**Seçilen metin:**
►
19 Eylül 2009 Cumartesi

Yozgat yeniden ilim irfan yuvası olabilir

İslâm Konferansı Teşkilatı (İKT) Genel Sekreteri Prof. Dr. Ekmeleddin İhsanoğlu, Yozgat’ın geçmişte ilim irfan yuvası olduğunu hatırlatarak, Bozok Üniversitesi sayesinde Yozgat’ın tekrar tarihteki konumuna gelebileceğini söyledi.

Yozgat Belediye Başkanı Yusuf Başer’in daveti üzerine dün baba ocağı Yozgat’a gelen İKT Genel Sekreteri Prof. Dr. Ekmeleddin İhsanoğlu, Yozgat Valisi Amir Çiçek’i makamında ziyaret ettikten sonra, Bozok Üniversitesi Rektörü Prof. Dr. İnci Varinli’yi de ziyaret ederek, üniversite hakkında bilgi aldı. Dedesi Hacı Aziz Efendi’nin yaşadığı tarihî konağı ve Çapanoğlu Büyük Camisi’ni de ziyaret eden Prof. İhsanoğlu, tarihî konağı yeniden yaptırmak ve Yozgat’ın kültür hayatına hediye etmek istediğini söyledi.

Prof. İhsanoğlu, tarihî Hayri İnal Konağı’nda “Ramazan Sohbetleri”ne katılarak, Genel Sekreterliğini yürüttüğü teşkilatın çalışmaları ve önemi hakkında bilgi verdi.

Yozgat’la bağımı koparmadım, koparmayacağım

Konuşmasının başında, Yozgat’ta bulunmaktan dolayı çok mutlu olduğunu ifade eden İhsanoğlu, “Bu fırsatı bana bahşeden Sayın Belediye Reisimize müteşekkirim” dedi. Prof. İhsanoğlu, 14 yıldan beri Yozgat’a gelmek ve baba ocağını ziyaret etmek istediğini belirterek, “İşte bu hayatın meşgaleleri, görevlerin verdiği zorluklar, zaman kıtlığı ve insanın hadiseler muvacehesinde kuzeyden güneye, doğutan batıya koşuşturması, insanın sevdiği şeyleri yapmasını engelliyor” diye konuştu.

“Ben hiçbir zaman Yozgat’la olan bağımı koparmadım ve koparmayacağım” diyen İhsanoğlu, bu konuda şunları söyledi:

İnsan köklerinin olduğu yere bağlı kalmalı

“Bu gün arkadaşlardan bazıları dediler ki, ‘herkes Yozgat’ta yetişip dışarıya gidiyor ve Yozgat’tan nüfusunu alıp, yerleştiği yere kaydediyor. Siz dışarıda büyüdüğünüz halde, dışarıda yaşadığınız halde, hiçbir zaman nüfus kaydınızı buradan almadınız.’ Nüfus kaydım burada, çocuklarımın nüfus kaydı da burada. Çocuklarıma da tavsiyem, kendi çocuklarınızın ve torunlarınızın nüfus kayıtlarının Yozgat’ta kalmasıdır. İnsan İstanbul’da yaşayabilir, New York’ta yaşayabilir, Mekke’de yaşayabilir veyahut Kahire’de doğabilir ama esas köklerinin olduğu yere her zaman bağlı kalması lâzım.”
◄
**Yönerge:**
Yozgat haberinden "İslâm Konferansı Teşkilatı" sözlerinden "konumuna gelebileceğini söyledi." sözlerine kadar olan kısmı hiç değiştirmeden çıkarın.

**Verilen bilgiler:**
►
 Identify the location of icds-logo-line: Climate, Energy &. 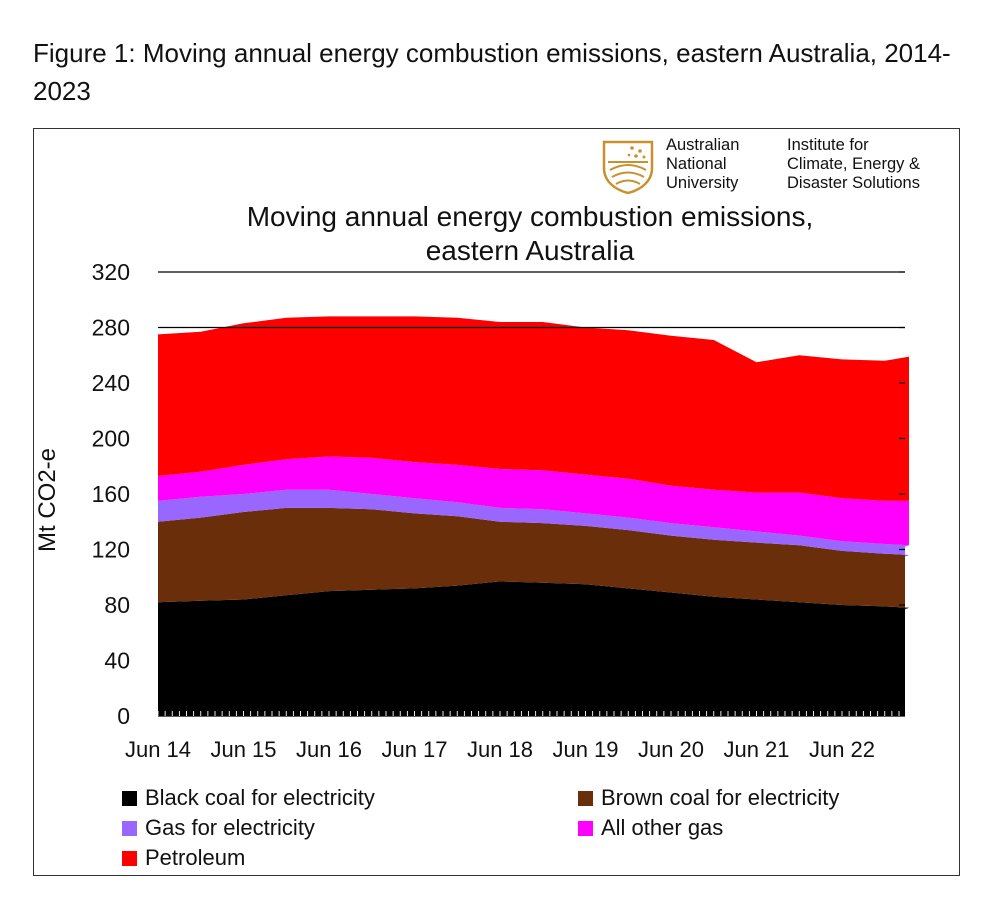
(854, 164).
◄
**Çözüm:**
İslâm Konferansı Teşkilatı (İKT) Genel Sekreteri Prof. Dr. Ekmeleddin İhsanoğlu, Yozgat’ın geçmişte ilim irfan yuvası olduğunu hatırlatarak, Bozok Üniversitesi sayesinde Yozgat’ın tekrar tarihteki konumuna gelebileceğini söyledi.